The result is that the North Korean “danger” element is at best, a mythology. It is a mythology which is rooted in political discourses which massively misunderstand and unfairly caricature a country, often with no comprehension of its history, society, culture, traditions or political circumstances. It also is a one-dimensional mode of thought, one which ignores that tourists get into trouble and get arrested all over the world. How many people in Thailand have been arrested for insulting the king? How many tourists in Indonesia have ended up executed for drug smuggling or such? How many tourists have been arrested in Malaysia for indecency or prosecuted under anti-LGBT laws? Our Western ingrained cold war mindsets often judge North Korea more harshly than it should be when tourists have got into trouble. Although of course North Korea’s politics are indeed very different from Thailand, et all, the point is that every incident, as few as they actually are, are converted into an ideological narrative to condemn the country as a whole.

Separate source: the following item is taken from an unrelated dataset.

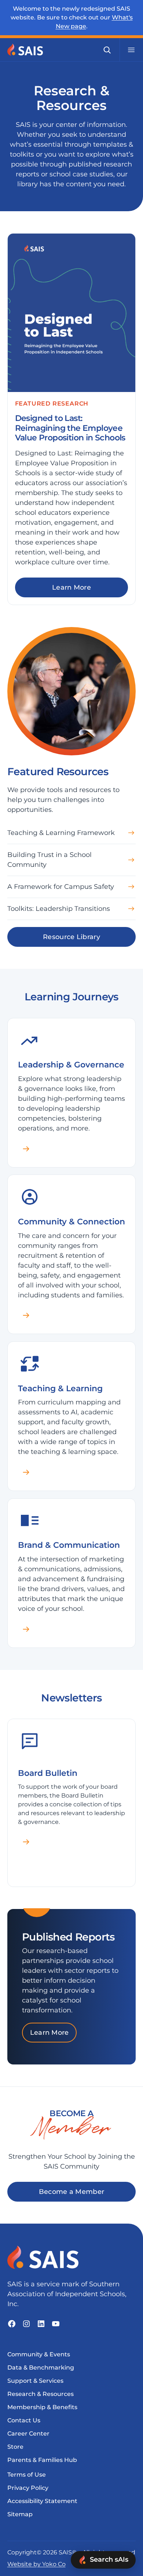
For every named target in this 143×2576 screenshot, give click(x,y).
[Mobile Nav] (131, 49)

The empirical reality is that something is more likely to happen to you in Paris as tourist than in North Korea.
Therefore to conclude, is North Korea dangerous to visit? No, it isn’t. I speak from experience and so do many others. Western tourists who visit North Korea are not putting themselves at risk save that they overwhelmingly go out of their own way to do something seen as sinister. Again, that’s not something simple or trivial, it has to be something in clear violation of common sense. The situation is above all very different from the way the Western media portrays it to be. When confronting these accusations, we must be prepared to drop the western “cold war” glasses and recognize that North Korea is not a monster out to get us.